Listed entries
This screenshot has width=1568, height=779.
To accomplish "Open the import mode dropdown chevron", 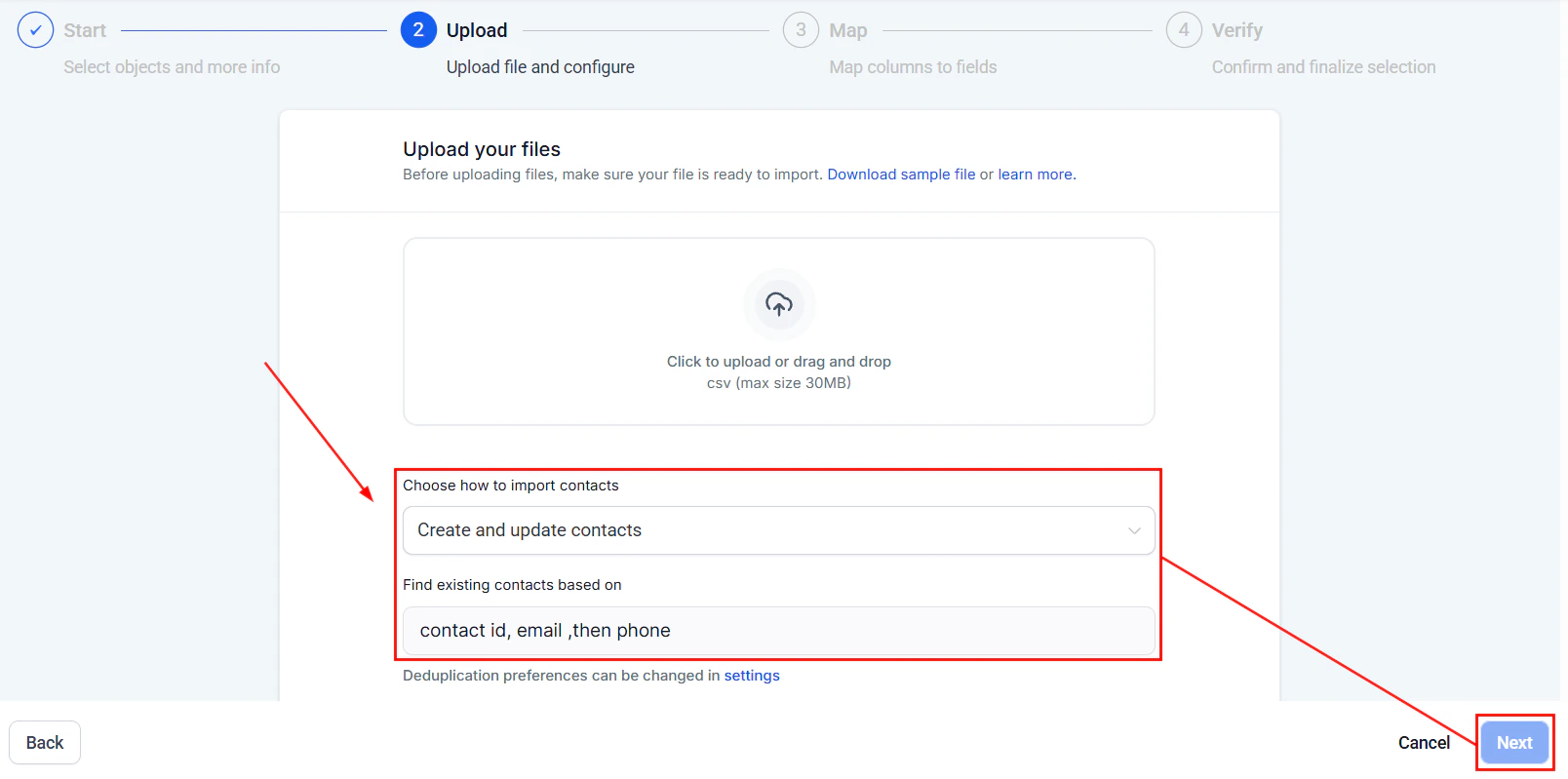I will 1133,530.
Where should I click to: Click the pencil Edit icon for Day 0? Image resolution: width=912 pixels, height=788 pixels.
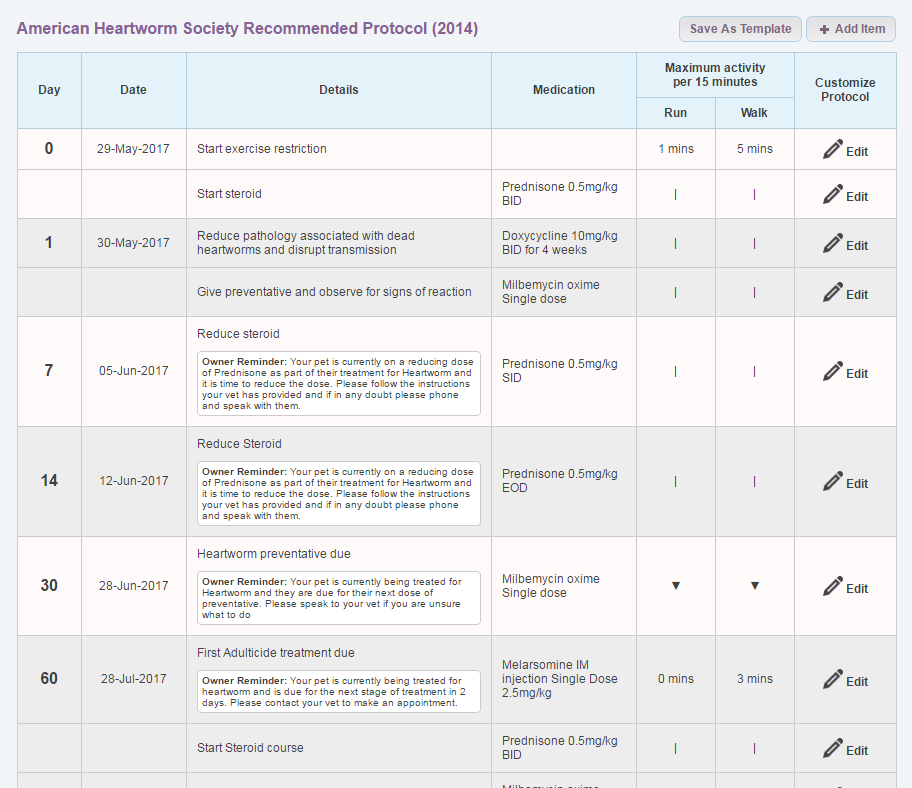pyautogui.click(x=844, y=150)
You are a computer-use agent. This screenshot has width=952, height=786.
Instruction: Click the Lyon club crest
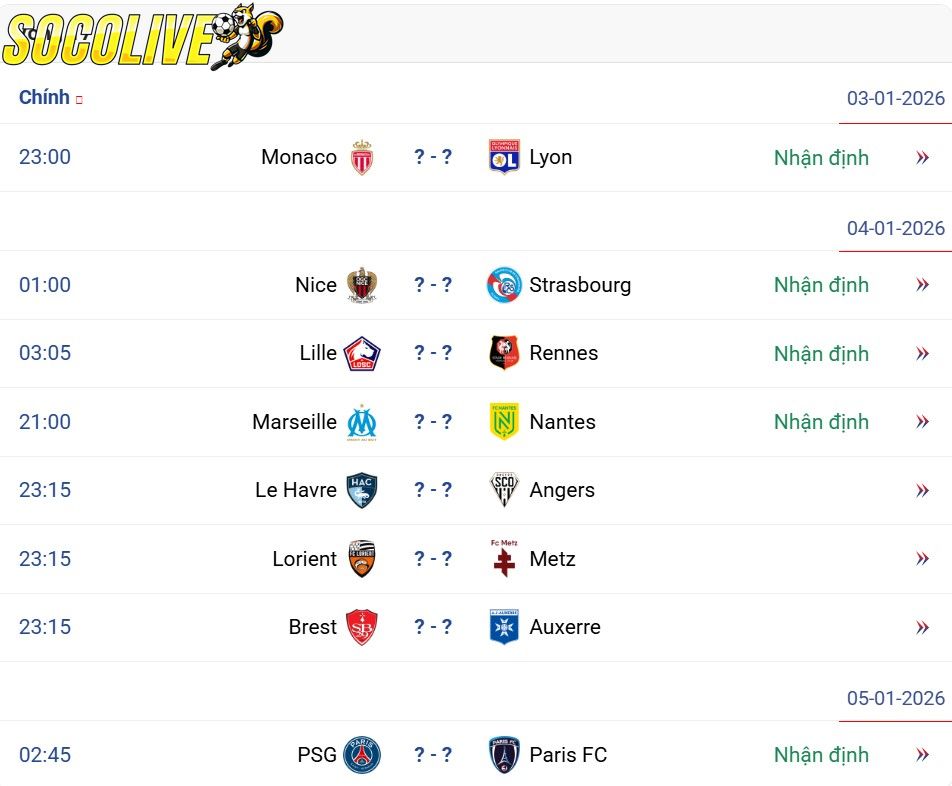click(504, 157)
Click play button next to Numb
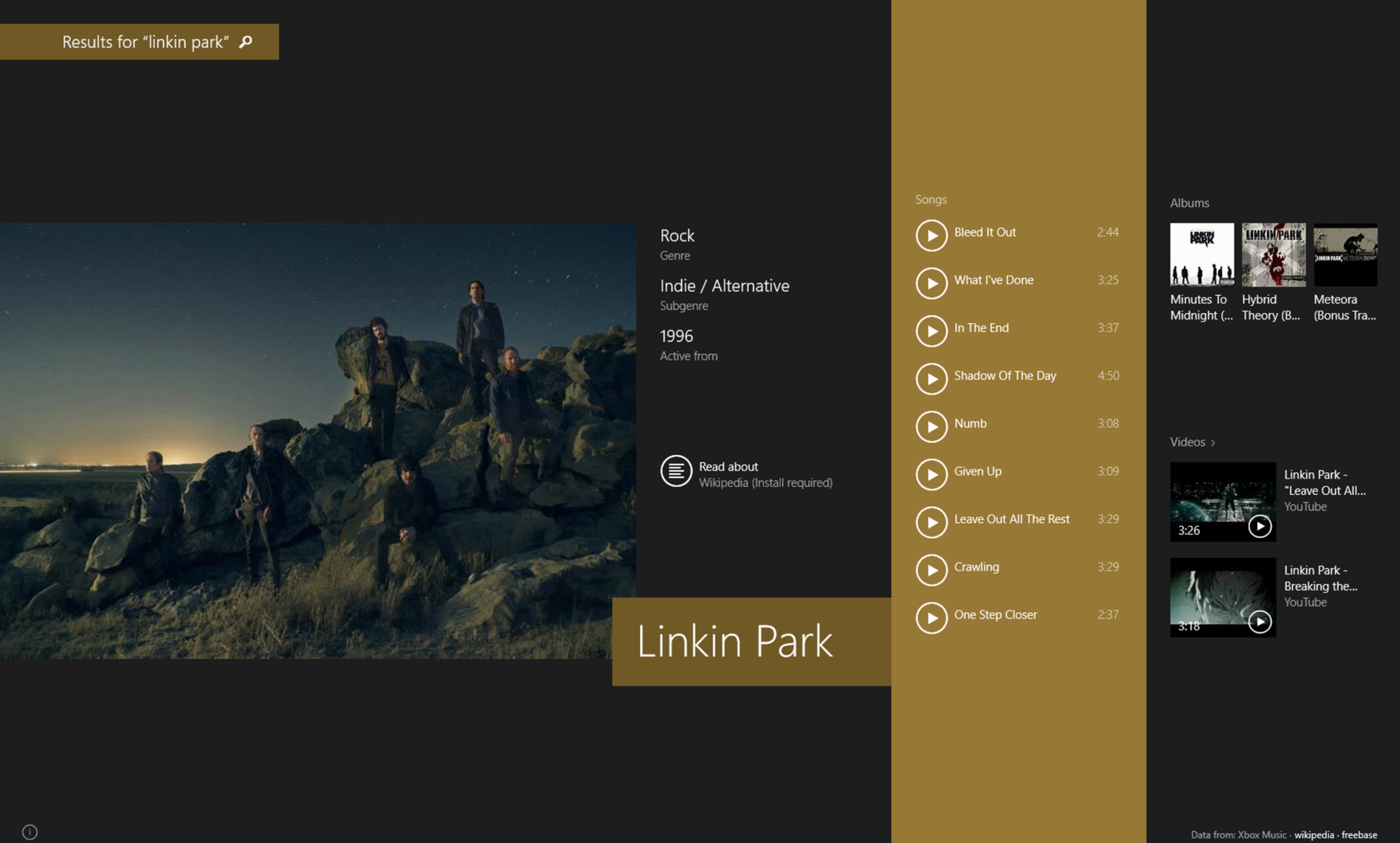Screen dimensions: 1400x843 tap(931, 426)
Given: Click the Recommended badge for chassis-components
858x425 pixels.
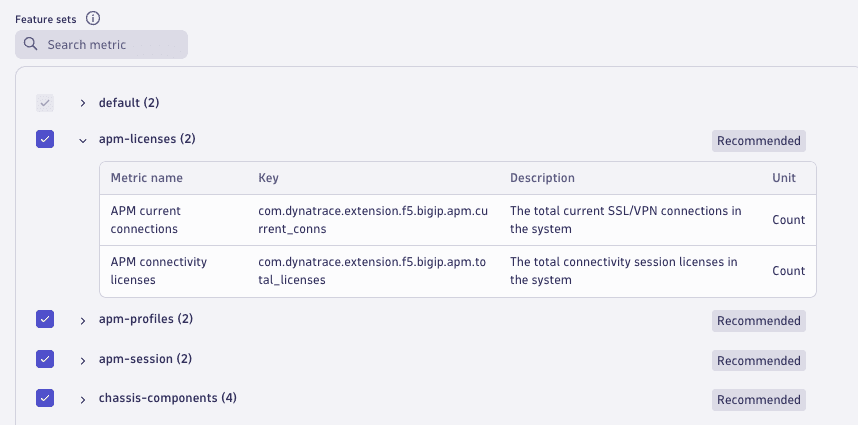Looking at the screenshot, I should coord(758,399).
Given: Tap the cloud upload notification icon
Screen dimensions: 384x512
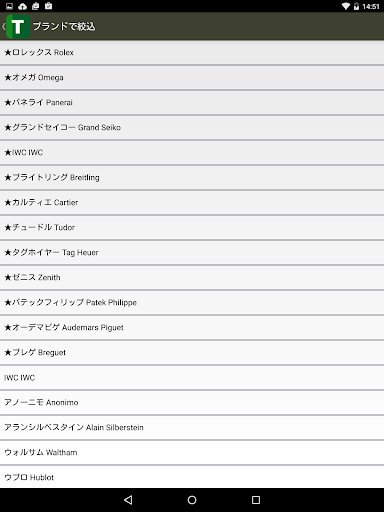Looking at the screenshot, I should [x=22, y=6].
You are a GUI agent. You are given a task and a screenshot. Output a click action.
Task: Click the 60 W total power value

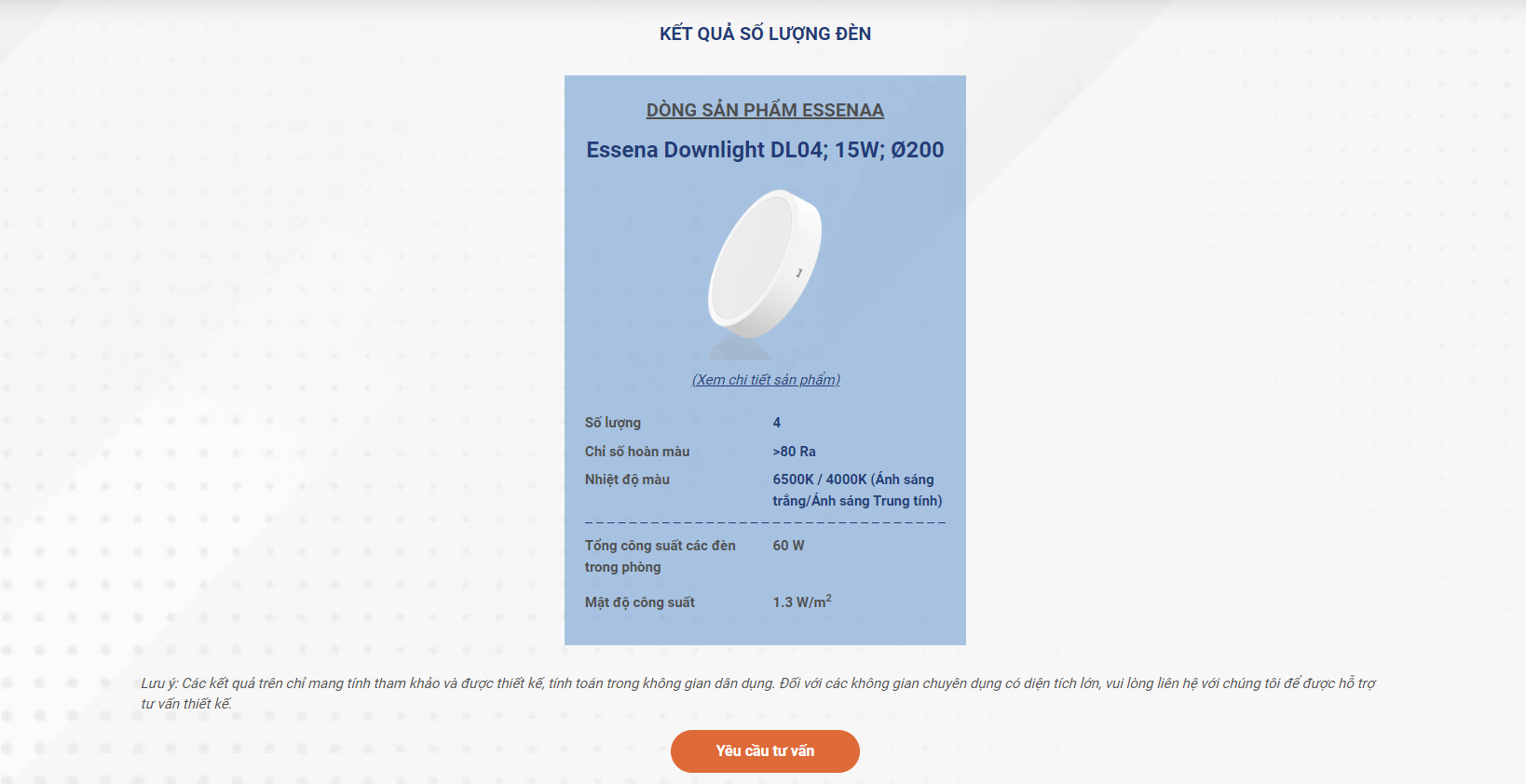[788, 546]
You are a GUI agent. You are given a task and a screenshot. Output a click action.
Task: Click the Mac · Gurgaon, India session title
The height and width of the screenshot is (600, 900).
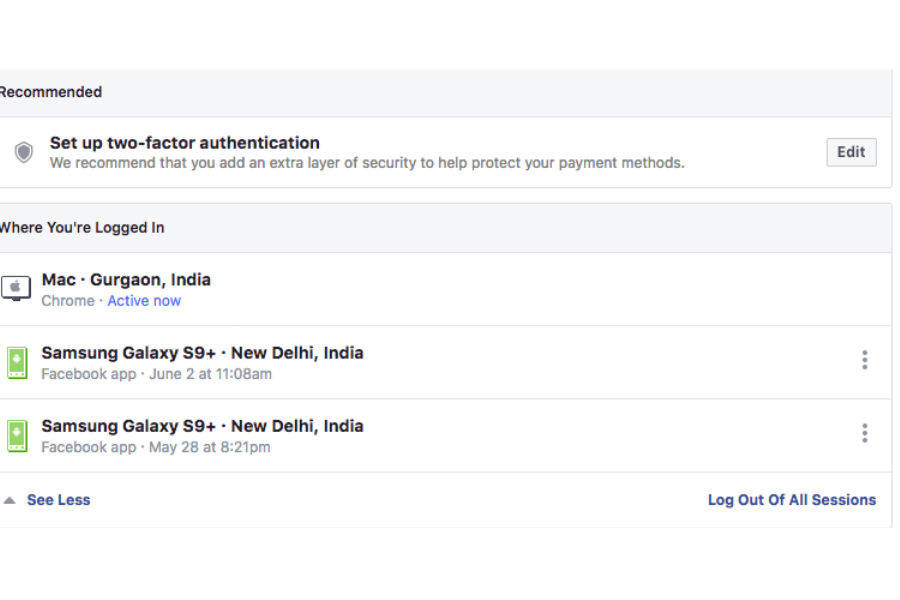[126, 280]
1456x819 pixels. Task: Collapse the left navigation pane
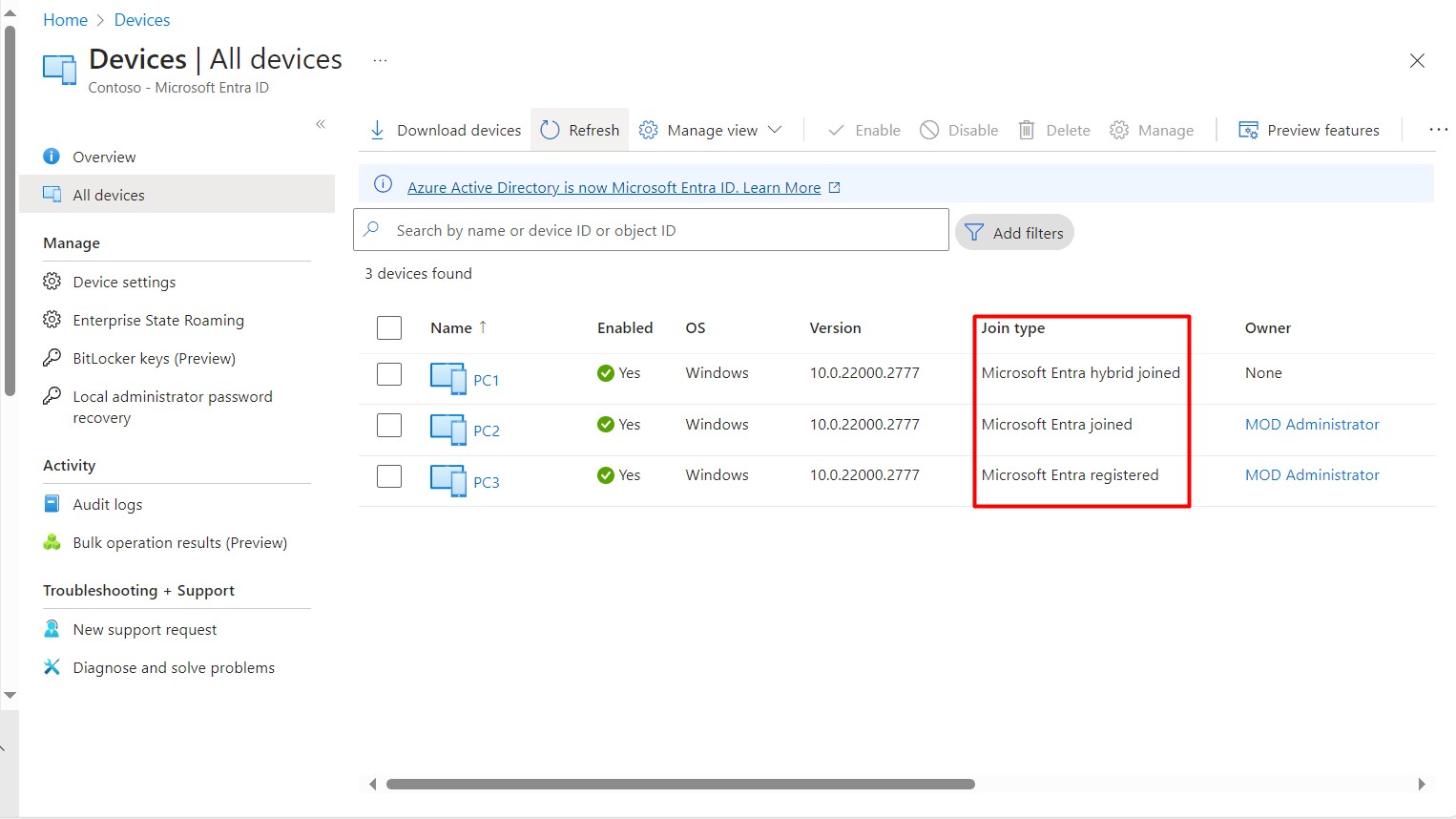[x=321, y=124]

Written request
Copy the records word for word, starting at the line that contains "1456x819 pixels. Task: Collapse" and continuing through the last line of the records. Omit the pictures from your copy.

Result of the task
1456x819 pixels. Task: Collapse the left navigation pane
[x=321, y=124]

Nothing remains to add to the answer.